А вот, например, «Песнь о народных гайаватах». Горьковский «Буревестник» переложен на мотив бунинского Лонгфелло, в свою очередь переложившего индейский эпос на мотив «Калевалы». «Калевала» – точка встречи этой вещи и с моими «Великанами». Народные гайаваты – это едва ли не тибетские запорожцы, а «Буревестник» на первых ролях и в «Варяге». Но если в «Великанах» такое высказывание как «...зарыты // тама были наши гавки...» неизбежно привело бы к последствиям: гавки загавкали бы, став опорой действия, проявили бы свою собачесть либо через фразеологию («вот где собака зарыта»), либо через «зацикленный» жанр детского фольклора («у попа была собака, он ее любил...»), то Левину в «Гайаватах» оказывается достаточно только их упоминания. Там и сюжета-то нет, есть речи. Его больше интересует не избыточность или фантомность подсказанного самой логикой языка образа, но его звучание, не парадокс, а каламбур (и не случайно: каламбур ведь омонимичен по природе, начинается с созвучия, звукового совпадения). Ему не важно (и особенно в «облачных» стихах), что слово, меняющее свою грамматическую внешность, неточно совпадает с ней по написанию окончания («вся власть которым», «будем буквы, будем ноты...»). Важно, что оно совпадает по звучанию. Как «звуковая обманка» написаны и многие из стиший.
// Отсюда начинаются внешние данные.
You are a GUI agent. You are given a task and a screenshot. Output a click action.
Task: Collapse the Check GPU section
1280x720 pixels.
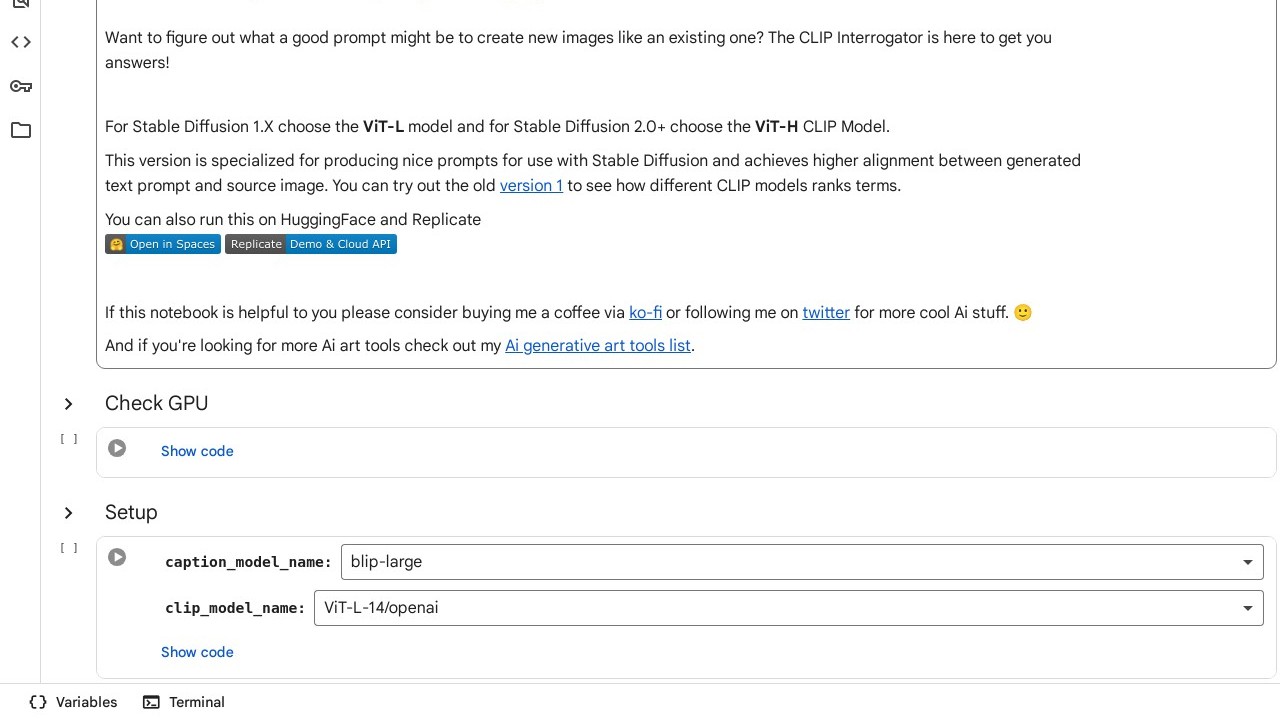68,404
Футуристы исходили из представлений о фонетической уникальности стиха. Кручёных заявлял о немыслимости самой идеи перевода, поскольку транслитерация без потери всей смысловой стороны оригинала невозможна, а только она есть единственно возможный путь перевода, так как стих – это его звучание. Тем же подходом объясняется и множество звукоподражаний в стихах Хлебникова (интересно, кстати, знает ли Левин, что его «опишули» звучат как отзыв на «узрюли» Кручёныха?). Левин на примере своих «облачных» вещей как бы провоцирует проверку принципа непереводимости. Как перевести каламбур, сходство грамматических форм по звучанию, неологизм? Как перевести «ужелицу»? Только транслитерацией? И как тогда ее понять? По какой аналогии? Непонятно? Но стихотворение для того и написано, чтобы ставить такие вопросы, причем не только к этому слову. Какого-нибудь запарханного и бляного Мурылика – вряд ли кто переведет, но вряд ли кто этой песни и не узнает. Поддержанная соответствующей манерой исполнения, она только и живет узнаваемостью речевого контекста, ряда, из которого она родом, в псевдозаумном словообразовании, пародирующем феню, а вместе с ней и любой вообще спецязык, язык, понятный «для своих».
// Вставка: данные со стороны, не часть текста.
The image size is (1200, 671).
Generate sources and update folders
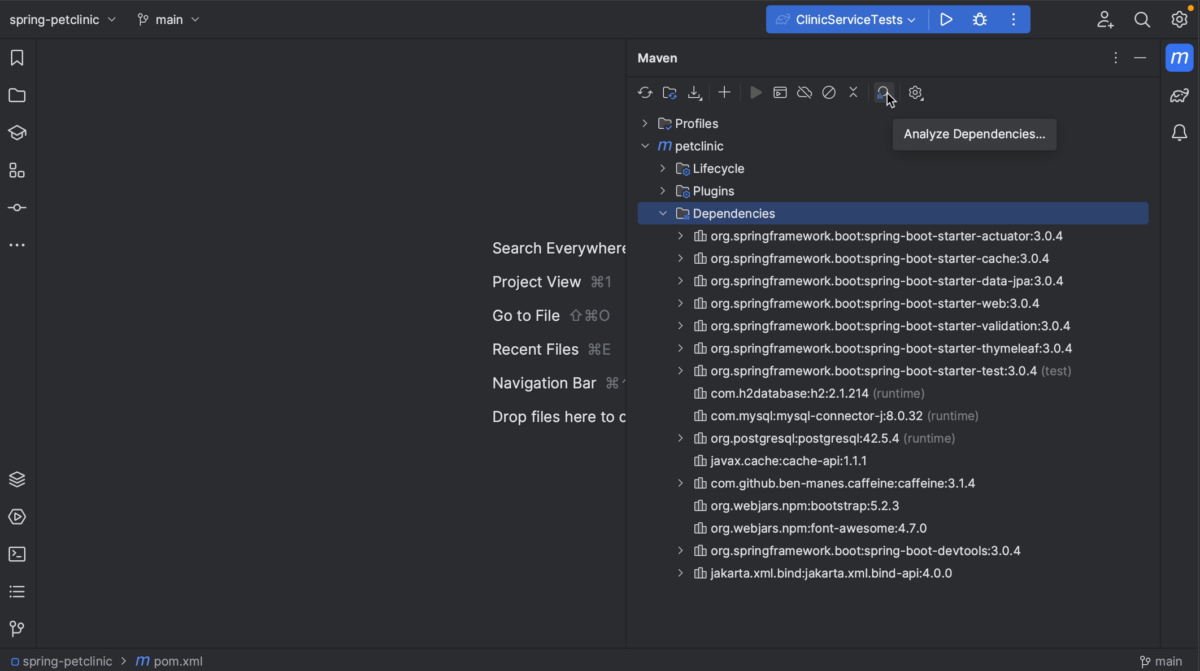[670, 92]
Но, я думаю, перевести можно всё. Если только допустить, что перевод – это всегда интерпретация оригинала, и попытаться интерпретировать его всеми возможными способами: с подстрочником, комментариями, сравнением с уже имеющимися образцами (нечто подобное удалось, например, А. Наумову в издании его переводов Мицкевича, см. «Сонеты Адама Мицкевича», СПб., 1999). На какой же круг читателей сможет рассчитывать такое филологическое исследование? Чем шире, тем лучше. Хотя дело тут как раз и не в широте. Главное предложить читателю быть исследователем. То есть, попросту, быть читателем.
Один из приятелей издателей русско-американской поэтической антологии обмолвился: «Сборников, где нет моих стихов, я вообще не читаю. Тем более, если сборник – на английском». Так вот, наш поэтический опыт, и Левина одного из первых, как раз тем и отличается, что нам не все равно, кто наш читатель. «Непонятность» еще не значит «недоступность», а «непереводимость» может быть открытой и узнанной.
______________________
1 Хотя в результате он, наоборот, появился. Кто не помнит «твойдодыр» на московских рекламных щитах (реклама пылесосов, что ли...) пару лет назад?